§ WHAT NEEDS TO BE DONE
Copy exactly the lines of the data below that run from the line holding "Image resolution: width=392" through the line holding "Given: Open the エクスポート dropdown arrow", both ends included.
[[ DATA SECTION, beginning ]]
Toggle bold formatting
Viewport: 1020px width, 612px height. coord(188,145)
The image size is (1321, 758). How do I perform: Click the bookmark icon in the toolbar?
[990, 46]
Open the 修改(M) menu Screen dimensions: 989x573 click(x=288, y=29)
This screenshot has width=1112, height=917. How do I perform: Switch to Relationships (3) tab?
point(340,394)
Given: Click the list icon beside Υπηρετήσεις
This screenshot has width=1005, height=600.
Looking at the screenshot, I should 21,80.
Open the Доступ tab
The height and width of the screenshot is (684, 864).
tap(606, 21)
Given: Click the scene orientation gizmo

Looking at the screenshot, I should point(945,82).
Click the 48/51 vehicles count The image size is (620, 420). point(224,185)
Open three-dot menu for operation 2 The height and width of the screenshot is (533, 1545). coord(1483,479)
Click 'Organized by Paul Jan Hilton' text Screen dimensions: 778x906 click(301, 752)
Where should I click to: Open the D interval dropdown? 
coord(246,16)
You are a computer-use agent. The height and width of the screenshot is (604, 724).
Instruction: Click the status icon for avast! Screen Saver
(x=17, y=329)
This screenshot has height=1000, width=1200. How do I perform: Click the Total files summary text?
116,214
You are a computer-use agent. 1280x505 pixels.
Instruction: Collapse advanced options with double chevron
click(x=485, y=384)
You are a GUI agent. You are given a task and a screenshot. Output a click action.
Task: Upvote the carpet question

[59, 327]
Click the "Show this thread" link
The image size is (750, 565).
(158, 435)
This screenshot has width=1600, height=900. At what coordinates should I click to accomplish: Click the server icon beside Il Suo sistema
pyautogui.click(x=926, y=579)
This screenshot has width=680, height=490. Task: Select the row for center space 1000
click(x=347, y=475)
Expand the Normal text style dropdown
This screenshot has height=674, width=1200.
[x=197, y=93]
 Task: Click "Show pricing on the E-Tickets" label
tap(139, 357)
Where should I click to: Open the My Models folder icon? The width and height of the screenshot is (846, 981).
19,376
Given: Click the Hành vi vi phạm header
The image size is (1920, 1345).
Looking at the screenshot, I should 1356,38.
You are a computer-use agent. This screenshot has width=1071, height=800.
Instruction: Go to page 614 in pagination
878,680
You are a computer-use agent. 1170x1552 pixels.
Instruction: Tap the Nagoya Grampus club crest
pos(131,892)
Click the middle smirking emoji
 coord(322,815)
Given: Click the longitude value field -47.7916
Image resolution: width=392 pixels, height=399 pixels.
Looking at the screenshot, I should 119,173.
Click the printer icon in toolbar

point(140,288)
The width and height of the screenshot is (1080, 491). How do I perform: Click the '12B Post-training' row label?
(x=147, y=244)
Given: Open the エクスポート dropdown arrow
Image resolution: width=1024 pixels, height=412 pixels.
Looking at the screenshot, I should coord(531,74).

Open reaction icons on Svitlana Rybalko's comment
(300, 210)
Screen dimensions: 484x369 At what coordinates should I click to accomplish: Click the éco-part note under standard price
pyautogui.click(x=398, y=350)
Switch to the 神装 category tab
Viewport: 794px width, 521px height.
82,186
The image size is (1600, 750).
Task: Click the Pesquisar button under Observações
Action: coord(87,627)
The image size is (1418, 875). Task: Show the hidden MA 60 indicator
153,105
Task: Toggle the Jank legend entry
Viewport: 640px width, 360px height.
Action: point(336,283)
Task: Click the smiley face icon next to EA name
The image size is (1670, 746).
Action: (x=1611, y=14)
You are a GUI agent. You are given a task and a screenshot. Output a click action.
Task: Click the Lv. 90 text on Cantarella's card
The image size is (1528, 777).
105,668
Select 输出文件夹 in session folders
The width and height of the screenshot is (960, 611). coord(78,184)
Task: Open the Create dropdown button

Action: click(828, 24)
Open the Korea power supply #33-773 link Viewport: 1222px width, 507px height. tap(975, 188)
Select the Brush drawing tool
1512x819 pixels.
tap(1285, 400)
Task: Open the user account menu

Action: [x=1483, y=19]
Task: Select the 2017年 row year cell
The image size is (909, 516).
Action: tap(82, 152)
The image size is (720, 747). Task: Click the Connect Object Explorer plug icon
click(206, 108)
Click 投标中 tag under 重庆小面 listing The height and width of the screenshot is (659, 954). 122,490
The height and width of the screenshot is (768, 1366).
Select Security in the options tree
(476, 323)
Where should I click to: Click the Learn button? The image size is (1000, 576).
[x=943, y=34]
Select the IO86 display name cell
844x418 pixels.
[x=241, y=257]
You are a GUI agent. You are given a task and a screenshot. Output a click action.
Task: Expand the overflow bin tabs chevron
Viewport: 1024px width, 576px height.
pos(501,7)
[[ DATA SECTION, end ]]
§ ANSWER TO THIS EXERCISE
Image resolution: width=392 pixels, height=399 pixels.
Looking at the screenshot, I should 119,173.
Click the printer icon in toolbar

point(140,288)
The width and height of the screenshot is (1080, 491). How do I perform: Click the '12B Post-training' row label?
(x=147, y=244)
Given: Open the エクスポート dropdown arrow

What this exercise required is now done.